🤖 AI Summary
In outdoor augmented reality (AR), static 3D content frequently misaligns with dynamic physical environments, degrading spatial registration and contextual understanding. To address this, we propose an in-situ correction system powered by multimodal large language models (MLLMs). Our method jointly analyzes the original authored view and real-time camera footage to perform visual-semantic reasoning, automatically detecting misalignments and generating geometrically and semantically consistent 3D scene updates. This work introduces the first application of MLLMs to runtime visual-semantic alignment in outdoor AR, enabling fully autonomous adaptation to environmental dynamics without manual intervention. Experimental evaluation demonstrates significant improvements in long-term AR content stability, spatial consistency across real-world scenes, and overall user experience.
📝 Abstract
Site-specific outdoor AR experiences are typically authored using static 3D models, but are deployed in physical environments that change over time. As a result, virtual content may become misaligned with its intended real-world referents, degrading user experience and compromising contextual interpretation.

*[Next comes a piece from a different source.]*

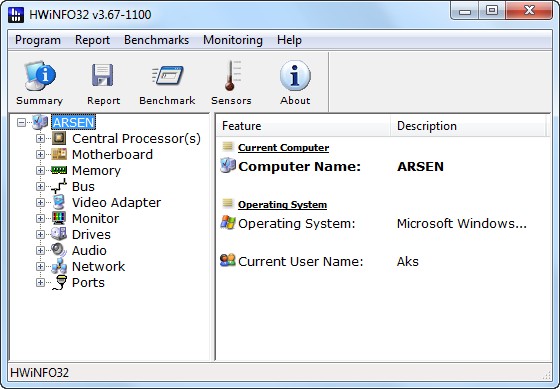
Task: Open the Program menu
Action: point(38,40)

We present AdjustAR, a system that supports in-situ correction of AR content in dynamic environments using multimodal large language models (MLLMs). Given a composite image comprising the originally authored view and the current live user view from the same perspective, an MLLM detects contextual misalignments and proposes revised 2D placements for affected AR elements. These corrections are backprojected into 3D space to update the scene at runtime. By leveraging MLLMs for visual-semantic reasoning, this approach enables automated runtime corrections to maintain alignment with the authored intent as real-world target environments evolve.